These and other objects and features of the present invention will become more readily apparent from the following description and the accompanying drawing taken in conjunction with the appended claims.

FIG. 1 (PRIOR ART) is a fragmentary, cross-sectional view of the tongue and groove joint between door sections of a conventional sectional door, the sectional door being oriented vertically in the closed position;

FIG. 2 (PRIOR ART) is the sectional door of FIG. 1 shown being raised to the elevated, open position;

FIG. 3 is a fragmentary, cross-sectional view of the novel tongue system of this invention shown in the environment of a tongue and groove joint between door sections of a sectional door, the sectional door being oriented in the vertical, closed position; and

FIG. 4 is the novel tongue system of FIG. 3 showing the sectional door being raised to the elevated, open position.

The invention is best understood by reference to the drawing wherein like parts are designated by like numerals throughout in conjunction with the following description.

General Discussion

The present invention is a unique tongue system wherein the leading face of the tongue has been reshaped to provide a water channel across the length of the tongue. This water channel is designed to catch any moisture collected in the sectional door joint. The collected water is diverted to the ends of the sectional door thereby effectively eliminating any water dripping inside the garage as the sectional door is raised to its elevated open position. Only the leading face of the tongue is changed so that the rest of the tongue retains its conventional stabilizing relationship with the groove into which it is nested.

The channel formed into the leading face of the tongue in this presently preferred embodiment of the invention is formed as a near vertical face having a slight undercut of, say, ten degrees from the vertical.
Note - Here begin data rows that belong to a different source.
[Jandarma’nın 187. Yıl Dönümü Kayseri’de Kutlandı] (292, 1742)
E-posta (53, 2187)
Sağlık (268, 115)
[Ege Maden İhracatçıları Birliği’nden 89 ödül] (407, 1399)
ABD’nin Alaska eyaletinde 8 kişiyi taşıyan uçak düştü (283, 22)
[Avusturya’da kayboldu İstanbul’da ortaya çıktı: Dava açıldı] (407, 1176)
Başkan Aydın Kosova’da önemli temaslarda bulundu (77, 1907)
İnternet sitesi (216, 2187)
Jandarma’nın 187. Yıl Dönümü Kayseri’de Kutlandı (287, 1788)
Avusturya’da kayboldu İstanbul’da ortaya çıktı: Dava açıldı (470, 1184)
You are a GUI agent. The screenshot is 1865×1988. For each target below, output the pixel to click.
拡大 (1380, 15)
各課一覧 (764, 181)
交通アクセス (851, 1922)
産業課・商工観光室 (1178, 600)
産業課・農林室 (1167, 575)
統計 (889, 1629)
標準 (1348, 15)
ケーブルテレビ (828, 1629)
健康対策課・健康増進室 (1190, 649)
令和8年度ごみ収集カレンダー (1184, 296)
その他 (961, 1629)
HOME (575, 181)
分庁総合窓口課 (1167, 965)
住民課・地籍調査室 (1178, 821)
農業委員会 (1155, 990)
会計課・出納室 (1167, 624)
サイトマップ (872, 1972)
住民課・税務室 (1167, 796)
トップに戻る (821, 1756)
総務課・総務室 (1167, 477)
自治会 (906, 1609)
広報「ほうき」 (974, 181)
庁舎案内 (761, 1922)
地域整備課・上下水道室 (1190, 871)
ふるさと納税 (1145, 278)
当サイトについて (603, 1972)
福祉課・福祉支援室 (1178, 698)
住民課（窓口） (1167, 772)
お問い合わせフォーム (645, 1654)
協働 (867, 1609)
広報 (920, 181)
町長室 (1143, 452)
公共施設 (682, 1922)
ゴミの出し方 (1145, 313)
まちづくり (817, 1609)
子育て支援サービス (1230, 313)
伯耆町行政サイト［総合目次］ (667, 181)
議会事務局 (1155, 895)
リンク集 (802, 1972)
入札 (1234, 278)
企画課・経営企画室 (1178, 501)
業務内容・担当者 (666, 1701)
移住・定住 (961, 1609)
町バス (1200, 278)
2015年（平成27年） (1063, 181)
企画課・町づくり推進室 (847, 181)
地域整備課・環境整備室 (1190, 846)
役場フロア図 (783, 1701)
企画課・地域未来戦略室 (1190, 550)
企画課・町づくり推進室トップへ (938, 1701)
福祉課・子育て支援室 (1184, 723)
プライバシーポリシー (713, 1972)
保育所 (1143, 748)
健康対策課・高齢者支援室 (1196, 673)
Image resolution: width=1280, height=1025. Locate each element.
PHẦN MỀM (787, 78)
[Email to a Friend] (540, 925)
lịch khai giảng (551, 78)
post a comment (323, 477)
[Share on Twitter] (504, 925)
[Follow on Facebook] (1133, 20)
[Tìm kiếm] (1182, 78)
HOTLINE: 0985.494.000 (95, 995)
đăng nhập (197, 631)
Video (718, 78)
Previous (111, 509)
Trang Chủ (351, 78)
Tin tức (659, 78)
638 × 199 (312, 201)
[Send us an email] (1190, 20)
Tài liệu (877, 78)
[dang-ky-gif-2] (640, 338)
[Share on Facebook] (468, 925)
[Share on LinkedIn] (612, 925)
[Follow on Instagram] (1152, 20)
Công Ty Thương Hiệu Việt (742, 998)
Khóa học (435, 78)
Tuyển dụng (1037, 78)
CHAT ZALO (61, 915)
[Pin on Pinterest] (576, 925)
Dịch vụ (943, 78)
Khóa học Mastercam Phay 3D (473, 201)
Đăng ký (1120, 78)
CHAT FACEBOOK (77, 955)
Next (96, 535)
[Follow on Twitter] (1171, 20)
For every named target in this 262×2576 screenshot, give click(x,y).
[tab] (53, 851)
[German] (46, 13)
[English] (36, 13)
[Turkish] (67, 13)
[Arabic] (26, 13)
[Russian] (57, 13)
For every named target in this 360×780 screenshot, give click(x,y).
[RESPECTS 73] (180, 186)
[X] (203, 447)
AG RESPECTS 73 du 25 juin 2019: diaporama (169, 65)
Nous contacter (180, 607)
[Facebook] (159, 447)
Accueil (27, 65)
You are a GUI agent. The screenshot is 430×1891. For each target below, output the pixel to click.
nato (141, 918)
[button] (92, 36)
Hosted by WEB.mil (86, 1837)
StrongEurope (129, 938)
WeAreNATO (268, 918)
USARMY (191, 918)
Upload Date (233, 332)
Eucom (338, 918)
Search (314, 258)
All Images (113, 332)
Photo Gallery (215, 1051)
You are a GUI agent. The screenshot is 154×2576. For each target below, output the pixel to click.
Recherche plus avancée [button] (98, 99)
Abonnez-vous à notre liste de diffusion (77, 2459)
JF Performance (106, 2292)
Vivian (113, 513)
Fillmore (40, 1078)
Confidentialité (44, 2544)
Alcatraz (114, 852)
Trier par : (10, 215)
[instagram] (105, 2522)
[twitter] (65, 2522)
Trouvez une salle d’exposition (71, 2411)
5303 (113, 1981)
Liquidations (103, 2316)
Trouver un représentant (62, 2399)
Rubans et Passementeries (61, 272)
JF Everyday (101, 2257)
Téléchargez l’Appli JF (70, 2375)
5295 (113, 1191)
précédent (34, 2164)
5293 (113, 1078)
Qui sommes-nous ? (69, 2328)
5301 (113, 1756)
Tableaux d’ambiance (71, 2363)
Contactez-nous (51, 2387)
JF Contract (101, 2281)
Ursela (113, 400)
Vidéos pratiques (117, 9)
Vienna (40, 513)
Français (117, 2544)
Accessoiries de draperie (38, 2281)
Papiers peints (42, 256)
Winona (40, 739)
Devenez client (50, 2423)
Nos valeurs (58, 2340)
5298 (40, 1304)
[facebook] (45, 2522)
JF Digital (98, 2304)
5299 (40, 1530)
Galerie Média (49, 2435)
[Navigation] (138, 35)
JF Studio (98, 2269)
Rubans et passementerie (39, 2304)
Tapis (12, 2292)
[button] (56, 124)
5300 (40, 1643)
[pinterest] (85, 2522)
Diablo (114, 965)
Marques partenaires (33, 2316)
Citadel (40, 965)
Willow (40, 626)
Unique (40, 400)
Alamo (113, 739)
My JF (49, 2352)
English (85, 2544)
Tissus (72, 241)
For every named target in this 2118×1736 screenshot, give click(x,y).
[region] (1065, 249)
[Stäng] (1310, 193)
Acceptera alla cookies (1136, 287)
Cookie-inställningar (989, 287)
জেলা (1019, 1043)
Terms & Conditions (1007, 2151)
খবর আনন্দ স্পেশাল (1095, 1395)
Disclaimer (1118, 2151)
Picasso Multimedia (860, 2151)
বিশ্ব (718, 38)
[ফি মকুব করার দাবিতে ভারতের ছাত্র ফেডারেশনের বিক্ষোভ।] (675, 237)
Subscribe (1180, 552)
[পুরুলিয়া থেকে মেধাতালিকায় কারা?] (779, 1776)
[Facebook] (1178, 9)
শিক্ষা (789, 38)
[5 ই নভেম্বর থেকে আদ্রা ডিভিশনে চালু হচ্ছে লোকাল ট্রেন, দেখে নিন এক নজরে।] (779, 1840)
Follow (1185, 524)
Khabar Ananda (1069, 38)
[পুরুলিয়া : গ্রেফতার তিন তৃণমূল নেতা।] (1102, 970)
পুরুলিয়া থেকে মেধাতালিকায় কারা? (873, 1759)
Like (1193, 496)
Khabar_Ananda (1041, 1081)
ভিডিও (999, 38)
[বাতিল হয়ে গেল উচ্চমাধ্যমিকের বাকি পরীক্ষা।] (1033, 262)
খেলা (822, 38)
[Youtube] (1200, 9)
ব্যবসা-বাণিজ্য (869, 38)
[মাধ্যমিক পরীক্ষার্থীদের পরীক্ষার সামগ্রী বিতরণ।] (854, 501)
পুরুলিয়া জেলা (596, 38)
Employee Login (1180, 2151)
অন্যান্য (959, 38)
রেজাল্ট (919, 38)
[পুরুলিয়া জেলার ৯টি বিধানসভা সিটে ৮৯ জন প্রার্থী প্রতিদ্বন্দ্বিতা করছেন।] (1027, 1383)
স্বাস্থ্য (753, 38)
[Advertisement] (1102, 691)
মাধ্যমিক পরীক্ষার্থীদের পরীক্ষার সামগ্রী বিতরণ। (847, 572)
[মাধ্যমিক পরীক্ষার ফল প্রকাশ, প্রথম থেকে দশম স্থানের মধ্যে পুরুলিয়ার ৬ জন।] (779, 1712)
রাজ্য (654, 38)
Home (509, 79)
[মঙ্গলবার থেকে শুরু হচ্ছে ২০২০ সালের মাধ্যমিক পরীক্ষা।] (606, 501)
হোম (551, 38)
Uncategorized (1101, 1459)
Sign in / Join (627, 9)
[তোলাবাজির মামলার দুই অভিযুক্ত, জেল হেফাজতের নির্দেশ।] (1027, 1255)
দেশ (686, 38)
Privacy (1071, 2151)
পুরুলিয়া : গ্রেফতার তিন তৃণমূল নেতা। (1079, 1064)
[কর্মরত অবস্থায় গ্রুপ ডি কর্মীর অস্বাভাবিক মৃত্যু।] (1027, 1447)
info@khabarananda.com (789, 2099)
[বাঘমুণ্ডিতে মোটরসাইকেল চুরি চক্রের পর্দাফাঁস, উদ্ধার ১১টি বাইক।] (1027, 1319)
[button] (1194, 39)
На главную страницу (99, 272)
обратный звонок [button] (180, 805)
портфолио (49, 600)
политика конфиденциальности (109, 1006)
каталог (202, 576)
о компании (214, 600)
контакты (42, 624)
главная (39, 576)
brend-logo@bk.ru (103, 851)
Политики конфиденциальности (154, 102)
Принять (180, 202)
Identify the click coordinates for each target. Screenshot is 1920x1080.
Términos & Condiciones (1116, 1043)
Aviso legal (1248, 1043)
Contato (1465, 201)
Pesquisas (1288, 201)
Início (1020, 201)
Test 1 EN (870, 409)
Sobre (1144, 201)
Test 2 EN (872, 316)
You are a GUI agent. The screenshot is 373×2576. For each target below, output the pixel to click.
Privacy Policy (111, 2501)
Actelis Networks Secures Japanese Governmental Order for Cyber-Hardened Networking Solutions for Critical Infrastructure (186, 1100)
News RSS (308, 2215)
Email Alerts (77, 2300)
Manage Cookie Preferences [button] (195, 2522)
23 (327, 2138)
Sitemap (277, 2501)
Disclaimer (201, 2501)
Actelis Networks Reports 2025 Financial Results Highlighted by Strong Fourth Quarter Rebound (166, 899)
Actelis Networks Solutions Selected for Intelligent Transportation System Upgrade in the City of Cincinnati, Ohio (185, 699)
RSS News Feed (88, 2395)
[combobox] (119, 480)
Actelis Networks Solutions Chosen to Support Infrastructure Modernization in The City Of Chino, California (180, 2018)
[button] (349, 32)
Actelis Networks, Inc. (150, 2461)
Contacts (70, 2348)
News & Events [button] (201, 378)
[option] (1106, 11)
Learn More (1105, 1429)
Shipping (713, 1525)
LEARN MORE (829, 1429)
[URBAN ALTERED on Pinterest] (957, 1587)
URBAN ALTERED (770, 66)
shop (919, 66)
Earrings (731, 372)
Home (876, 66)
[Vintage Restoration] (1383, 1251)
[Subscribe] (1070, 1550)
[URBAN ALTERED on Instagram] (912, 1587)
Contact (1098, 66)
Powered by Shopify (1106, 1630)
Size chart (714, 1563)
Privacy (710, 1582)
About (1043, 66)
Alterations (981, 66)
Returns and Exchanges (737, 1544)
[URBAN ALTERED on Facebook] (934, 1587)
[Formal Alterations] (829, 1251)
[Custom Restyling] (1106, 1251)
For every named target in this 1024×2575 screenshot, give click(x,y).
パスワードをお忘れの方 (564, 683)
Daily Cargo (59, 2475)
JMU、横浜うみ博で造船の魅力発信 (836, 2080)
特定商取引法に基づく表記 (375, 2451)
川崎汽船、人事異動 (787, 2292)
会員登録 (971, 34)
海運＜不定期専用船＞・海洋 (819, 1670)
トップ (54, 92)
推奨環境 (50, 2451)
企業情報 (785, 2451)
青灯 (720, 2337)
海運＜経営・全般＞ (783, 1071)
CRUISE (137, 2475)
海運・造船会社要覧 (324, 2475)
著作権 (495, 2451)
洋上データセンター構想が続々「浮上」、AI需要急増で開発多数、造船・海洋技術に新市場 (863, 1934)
Clearly, of course, one could form the leading face with a perpendicular orientation although I have found that a slight undercut helps retain the initial surge of moisture as the water breaks its surface tension and begins to collect in the diversion channel as the sectional door begins to tilt as it is being raised.

Discussion of the Prior Art

Referring now to FIGS. 1 and 2 (PRIOR ART) the prior art tongue and groove joint of a conventional sectional door is shown generally at 10 and includes an upper door section 12 hingedly mounted atop a lower door section 14 by a hinge 16. Sectional door 10 is any conventional sectional door, whether constructed from wood or sheet metal. Further, hinge 16 is shown stylized for ease of illustration purposes.

Door section 12 has a bottom edge 18 having a groove 20 formed in the face thereof. Correspondingly, door section 14 has a top edge 22 with a tongue 24 formed in the face thereof. Both tongue 24 and groove 20 are formed with a generally trapezoidal cross-sectional profile and are dimensional configured so that tongue 24 nests within groove 20. The cooperation between tongue 24 and groove 20 provides sectional door 10 with increased dimensional stability while simultaneously reducing the flow of air through joint 30 formed between bottom edge 18 and top edge 22.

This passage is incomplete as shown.